▶ [Task details]: In the study of machine learning models for flood routing, for which range of TGR inflows is the GRU model's performance especially poor?

▶ [Text under study]:
☆ ☆ ☆ ☆

According to the results of two case studies in the Yangtze River, the deep learning models, such as the MLP, LSTM and GRU, seem to be more effective than the other ML models. The simulated values of the MLP, LSTM and GRU models are closer than those of the SVR, GPR and RFR models to the corresponding observed values (see Figure 4 and Figure 8), and the simulated errors of the MLP, LSTM and GRU models are relatively smaller than those of the SVR, GPR and RFR models on the whole (see Figure 5 and Figure 9). Deep learning models can automatically learn more effective sample features than traditional ML models, which makes them better at handling high-dimensional and nonlinear problems, and deep learning models have better generalization abilities and usually perform well on both training and testing datasets.
For river flood routing, the discharge or water level of the hydrological station has an apparent long-term dependency on its previous discharge or water level and those of upstream hydrological stations, and the LSTM and GRU models are appropriate for solving this type of prediction problem because both the GRU and LSTM models can effectively suppress gradient disappearance or explosion due to long-term dependence [27]. Nevertheless, the results of this paper indicate that the GRU model can obtain better forecasting performance with fewer parameters and shorter training times compared with the complex computation and slow training speed of the LSTM model, which is consistent with the other available relevant research conclusions [33,69,70]. Therefore, the GRU model has a simpler structure and converges more easily during the training period, which allows the model to better capture long-term dependencies and perform better generalizations on fewer samples for the prediction problem of nonlinear, non-smooth and strongly fluctuating time-series data [10].
Of special note is that the GRU model performs well in predicting almost all different extents of water levels of the Shashi Station; however, it has poor performance in predicting the inflows of the TGR, particularly for inflows from 30,000 to 50,000 m3/s (the obtained MAPE is around 10%), which may be related to the long distance from Cuntan Station to the TGR and the influence of many small tributaries with no observation data for this river.

☆ ☆ ☆ ☆

▶ [Dataset extract]:

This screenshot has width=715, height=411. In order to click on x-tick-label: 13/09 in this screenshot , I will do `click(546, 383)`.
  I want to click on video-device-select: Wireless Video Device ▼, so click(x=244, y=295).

☆ ☆ ☆ ☆

▶ [Task answer]: Inflows from 30,000 to 50,000 m3/s.